Published: May 7, 2017 By , ,

Help Us Hunt Darkness

The Norwood Dark Sky Community’s measurement program needs help! The group that will designate us Dark Sky, The International Dark Sky Association, insists we prove it by making actual measurements of how dark it is out here. We’re ok with that because we know it will be a slam dunk!!

After winning a grant from Paradox Community Trust, NDSC purchased two Sky Quality Meters (SQM) replacing those we had on loan thanks to Black Canyon Astronomical Society and its President, Bryan Cashion. An SQM measures the “brightness of the sky”, which is the light from surface, airborne, and heavenly sources that have been scattered and reflected by dust and moisture in the atmosphere. At night light from the surface is the major source so the brightness of the sky on a moonless night indicates the amount of surface light pollution. The brighter the moonless sky, the more light pollution and the fewer stars you can see. During the day the sky is so bright because of scattered and reflected sunlight that you cannot see stars, even though they are there.

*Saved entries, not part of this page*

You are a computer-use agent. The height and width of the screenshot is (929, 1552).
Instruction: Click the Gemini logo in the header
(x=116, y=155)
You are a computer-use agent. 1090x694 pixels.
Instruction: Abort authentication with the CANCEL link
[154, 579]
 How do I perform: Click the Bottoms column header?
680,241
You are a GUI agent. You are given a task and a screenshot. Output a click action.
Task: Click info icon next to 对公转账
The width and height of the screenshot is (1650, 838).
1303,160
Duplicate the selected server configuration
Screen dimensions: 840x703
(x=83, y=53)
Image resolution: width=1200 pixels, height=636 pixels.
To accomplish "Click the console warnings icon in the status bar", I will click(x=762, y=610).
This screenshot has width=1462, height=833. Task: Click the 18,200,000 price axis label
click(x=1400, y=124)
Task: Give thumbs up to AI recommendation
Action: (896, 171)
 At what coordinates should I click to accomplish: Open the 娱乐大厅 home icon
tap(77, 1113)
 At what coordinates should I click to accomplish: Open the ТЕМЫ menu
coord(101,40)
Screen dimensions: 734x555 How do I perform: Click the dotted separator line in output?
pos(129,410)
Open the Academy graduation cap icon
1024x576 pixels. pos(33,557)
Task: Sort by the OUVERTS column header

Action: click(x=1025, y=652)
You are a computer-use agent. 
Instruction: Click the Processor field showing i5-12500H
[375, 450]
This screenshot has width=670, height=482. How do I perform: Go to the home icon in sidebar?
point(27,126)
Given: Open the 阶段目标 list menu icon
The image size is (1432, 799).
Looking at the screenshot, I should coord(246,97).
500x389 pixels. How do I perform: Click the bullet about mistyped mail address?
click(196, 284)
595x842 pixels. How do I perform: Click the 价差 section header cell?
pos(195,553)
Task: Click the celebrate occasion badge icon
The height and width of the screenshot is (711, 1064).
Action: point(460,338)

Our SQMs meet IDA standards and have a twenty-degree field of view, which covers a good chunk of sky. They measure sky brightness in units that are hard to explain in this short article so check the FAQs tab for more details. Our SQMs have a range 16 to 22 units. Urban centers and full moon nights have readings around 16, moonless, dry high desert locations like Norwood approach the limit of 22. Most of our recent readings on Wright’s Mesa are greater than 21.50. I’ve recorded 21.77 on Deer Mesa and 21.88 has been recorded at Pinon Wood Ranch!! That means you can see very faint stars, invisible to the naked eye, using high-powered telescopes.

NDSC has developed an SQM observation program that is so good IDA has asked us if they could use it internationally! That program can use some help.

When I first saw an SQM it looked easy to operate. Point it at the sky, push the button, wait for the result. That is about it. Except: a) you have to get there (five observation locations from Redvale to about 7 miles SE of Norwood); b) no bright lights, so you work with a red headlamp; c) observations are needed at the cardinal points (N, E, S, W) 45 degrees above the horizon and one at zenith (straight up); d) the SQM is quirky, requires a 10 min adjustment to local outside temperature and not much contact with hot human hands (we wear gloves); e) for a measure of variation we want 3 observations at each cardinal point and zenith; f) a sky condition assessment is needed as well as surrounding light sources; finally, e) observe the SQM temperature (available with another button push) and outside temperature. Not easy.

So we need help recording the data. Right now the observer has to get there, note the time and temperature, make a sky condition/surrounding light assessment, and take three separate observations per cardinal point/zenith; all the while in the dark managing footing and orientation. Help with recording data plus companionship for safety would probably cut the time at each observation location by half thus increasing the number of places we can visit on one night.

In winter you can easily make SQM readings before midnight because the sun goes down early. That’s the good news. The bad news is that it is usually really cold. In summer it is a lot warmer but the sun goes down much later putting observers on the graveyard shift, often not starting til 10:30 or 11. Weather forecasts and current weather are checked as well as specialized satellite images that show cloud cover at night and atmospheric water vapor before an observation team is launched. Teams can be updated in the field from a “command” post if communications exist.

Why is this important? Because we’d like to get this Dark Sky Designation stuff over in the next year. Results of this SQM Project are required. We only have about a week toward the end of the month to do this; the nearly moonless, new moon period. And it isn’t always clear out here.

Get in touch with: Bob Grossman (, Creighton “Woody” Wood; ) and Val Szwarc  ( ) to help us out. Thanks!!!


Heavenly Outlook

It’s time to start saying goodbye to Orion as he sets in the west along with other constellations. Auriga, for one, is following right behind the Hunter. Auriga the Charioteer got its name from the group of stars that look like the helmet of a charioteer. If you trace a line from Orion’s feet to his shoulders and continue, you should see five bright stars making the helmet. The brightest is the sixth brightest star in the sky, Capella. Why is this one in particular so bright? Well, it actually isn’t just one star. It is a star system made up of two binary star groups. Binary stars are two stars that orbit each other; in this case, there are two binary star groups less than a light year away. When looking at “Capella” 42 light years away, that spot is actually four stars packed closely together. Also, while looking in this direction and following the two fainter bottom stars of Auriga, a couple of degrees south, you will be looking exactly opposite the center of our galaxy. The “anti-center” is shown in the picture right next to the constellation.  Also in the area, towards the south, is two faint lines of stars forming the two twins of Gemini, but they might not be visible for a few days, because the moon will be in between them. Following that same direction, you should be able to also spot Procyon, the major star in the Canis Minor following Orion.